== RECORDS SHOWN ==
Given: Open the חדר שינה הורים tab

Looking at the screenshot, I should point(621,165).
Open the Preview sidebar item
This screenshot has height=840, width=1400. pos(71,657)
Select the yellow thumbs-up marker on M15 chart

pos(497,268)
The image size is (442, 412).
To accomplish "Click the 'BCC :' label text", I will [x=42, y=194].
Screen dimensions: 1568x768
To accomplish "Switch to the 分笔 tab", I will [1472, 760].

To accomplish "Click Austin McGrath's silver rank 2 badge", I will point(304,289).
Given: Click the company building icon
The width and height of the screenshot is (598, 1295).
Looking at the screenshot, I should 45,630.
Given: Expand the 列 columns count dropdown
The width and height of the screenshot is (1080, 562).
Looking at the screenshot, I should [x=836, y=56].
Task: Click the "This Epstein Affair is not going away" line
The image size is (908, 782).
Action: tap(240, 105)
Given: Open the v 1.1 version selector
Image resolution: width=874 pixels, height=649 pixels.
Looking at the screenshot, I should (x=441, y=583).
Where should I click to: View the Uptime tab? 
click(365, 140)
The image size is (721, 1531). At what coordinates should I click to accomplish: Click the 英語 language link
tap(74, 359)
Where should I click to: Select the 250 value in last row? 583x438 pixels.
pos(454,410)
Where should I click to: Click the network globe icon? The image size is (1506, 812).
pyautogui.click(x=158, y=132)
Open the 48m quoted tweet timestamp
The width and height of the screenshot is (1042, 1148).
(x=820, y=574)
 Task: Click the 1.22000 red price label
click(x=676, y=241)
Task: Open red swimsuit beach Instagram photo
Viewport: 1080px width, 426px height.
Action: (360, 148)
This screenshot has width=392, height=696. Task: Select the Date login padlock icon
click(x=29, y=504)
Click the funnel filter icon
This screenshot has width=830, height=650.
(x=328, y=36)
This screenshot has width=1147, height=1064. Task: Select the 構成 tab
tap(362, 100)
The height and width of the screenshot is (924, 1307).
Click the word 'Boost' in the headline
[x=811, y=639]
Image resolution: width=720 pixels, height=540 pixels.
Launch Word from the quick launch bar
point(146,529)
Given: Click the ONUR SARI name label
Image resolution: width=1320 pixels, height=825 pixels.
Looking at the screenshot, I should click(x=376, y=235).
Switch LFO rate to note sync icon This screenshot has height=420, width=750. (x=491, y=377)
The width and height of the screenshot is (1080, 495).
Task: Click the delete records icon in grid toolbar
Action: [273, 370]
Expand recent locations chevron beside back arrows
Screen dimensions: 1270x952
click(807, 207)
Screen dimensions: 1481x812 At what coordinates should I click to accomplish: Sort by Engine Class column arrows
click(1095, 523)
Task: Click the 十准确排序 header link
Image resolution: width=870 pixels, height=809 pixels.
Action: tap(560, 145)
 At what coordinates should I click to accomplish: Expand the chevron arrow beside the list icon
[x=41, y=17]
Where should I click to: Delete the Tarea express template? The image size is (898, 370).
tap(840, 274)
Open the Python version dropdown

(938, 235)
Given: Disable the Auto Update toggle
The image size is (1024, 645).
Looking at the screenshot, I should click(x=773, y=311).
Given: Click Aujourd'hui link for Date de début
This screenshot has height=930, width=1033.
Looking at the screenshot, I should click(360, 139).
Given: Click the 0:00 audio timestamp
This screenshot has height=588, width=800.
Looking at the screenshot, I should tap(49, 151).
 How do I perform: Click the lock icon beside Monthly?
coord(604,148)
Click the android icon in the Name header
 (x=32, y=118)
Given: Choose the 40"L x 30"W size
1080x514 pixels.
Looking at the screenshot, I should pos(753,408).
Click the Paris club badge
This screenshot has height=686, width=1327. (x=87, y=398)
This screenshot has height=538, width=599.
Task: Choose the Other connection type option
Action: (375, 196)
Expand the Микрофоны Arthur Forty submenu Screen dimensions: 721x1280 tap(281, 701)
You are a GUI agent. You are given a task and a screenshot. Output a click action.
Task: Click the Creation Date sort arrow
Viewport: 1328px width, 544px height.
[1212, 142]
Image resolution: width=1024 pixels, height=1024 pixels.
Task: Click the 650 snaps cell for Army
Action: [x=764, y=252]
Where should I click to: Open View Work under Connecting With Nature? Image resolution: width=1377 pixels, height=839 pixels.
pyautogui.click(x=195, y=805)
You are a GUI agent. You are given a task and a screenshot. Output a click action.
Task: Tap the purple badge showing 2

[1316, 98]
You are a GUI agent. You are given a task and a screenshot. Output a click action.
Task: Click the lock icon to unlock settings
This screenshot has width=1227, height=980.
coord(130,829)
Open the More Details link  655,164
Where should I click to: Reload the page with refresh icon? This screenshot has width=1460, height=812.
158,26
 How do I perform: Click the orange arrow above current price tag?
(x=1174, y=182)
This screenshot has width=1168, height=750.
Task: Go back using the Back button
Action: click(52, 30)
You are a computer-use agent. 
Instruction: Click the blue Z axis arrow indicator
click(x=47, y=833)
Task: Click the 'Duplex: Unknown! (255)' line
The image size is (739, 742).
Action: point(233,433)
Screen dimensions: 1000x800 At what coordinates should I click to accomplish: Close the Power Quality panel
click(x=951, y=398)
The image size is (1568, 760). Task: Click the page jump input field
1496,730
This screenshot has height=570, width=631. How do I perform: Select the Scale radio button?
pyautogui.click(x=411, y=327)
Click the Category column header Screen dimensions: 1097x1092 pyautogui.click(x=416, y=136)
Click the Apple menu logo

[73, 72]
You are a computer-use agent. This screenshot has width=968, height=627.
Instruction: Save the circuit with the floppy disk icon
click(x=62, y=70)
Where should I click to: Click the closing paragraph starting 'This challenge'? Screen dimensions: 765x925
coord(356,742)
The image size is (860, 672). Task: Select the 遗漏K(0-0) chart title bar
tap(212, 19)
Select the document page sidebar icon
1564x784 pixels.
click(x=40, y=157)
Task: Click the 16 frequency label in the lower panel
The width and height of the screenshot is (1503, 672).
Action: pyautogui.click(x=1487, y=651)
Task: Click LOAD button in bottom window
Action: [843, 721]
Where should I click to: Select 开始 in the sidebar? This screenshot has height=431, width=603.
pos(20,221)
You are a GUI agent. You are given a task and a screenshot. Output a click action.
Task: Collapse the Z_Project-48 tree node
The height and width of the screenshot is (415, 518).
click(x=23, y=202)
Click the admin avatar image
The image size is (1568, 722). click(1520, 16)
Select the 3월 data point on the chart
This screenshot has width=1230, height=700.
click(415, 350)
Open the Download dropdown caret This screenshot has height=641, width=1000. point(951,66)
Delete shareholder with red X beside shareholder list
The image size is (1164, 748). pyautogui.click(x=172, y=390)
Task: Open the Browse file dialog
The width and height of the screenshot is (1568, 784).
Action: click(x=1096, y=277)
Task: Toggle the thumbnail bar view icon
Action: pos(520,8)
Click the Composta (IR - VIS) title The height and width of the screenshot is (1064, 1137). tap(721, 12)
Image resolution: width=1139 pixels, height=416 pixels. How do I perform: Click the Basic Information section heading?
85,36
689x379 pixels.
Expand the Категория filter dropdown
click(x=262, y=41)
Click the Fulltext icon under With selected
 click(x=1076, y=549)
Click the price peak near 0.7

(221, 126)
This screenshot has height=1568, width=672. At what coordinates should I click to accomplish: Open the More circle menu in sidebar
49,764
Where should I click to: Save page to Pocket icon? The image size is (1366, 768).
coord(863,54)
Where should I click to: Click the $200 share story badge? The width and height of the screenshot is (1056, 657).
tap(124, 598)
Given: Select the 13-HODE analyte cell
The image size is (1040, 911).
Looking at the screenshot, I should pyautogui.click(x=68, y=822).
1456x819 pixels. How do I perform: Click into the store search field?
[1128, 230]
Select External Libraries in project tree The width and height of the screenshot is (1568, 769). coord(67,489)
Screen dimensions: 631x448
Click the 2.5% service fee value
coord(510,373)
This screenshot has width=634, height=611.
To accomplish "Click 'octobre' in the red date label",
===
**YOUR GOAL:** Extract every line of the entries above that contains the string "value".

**RESULT OF THE EXERCISE:**
Where should I click to: Select the 250 value in last row? 583x438 pixels.
Click the 2.5% service fee value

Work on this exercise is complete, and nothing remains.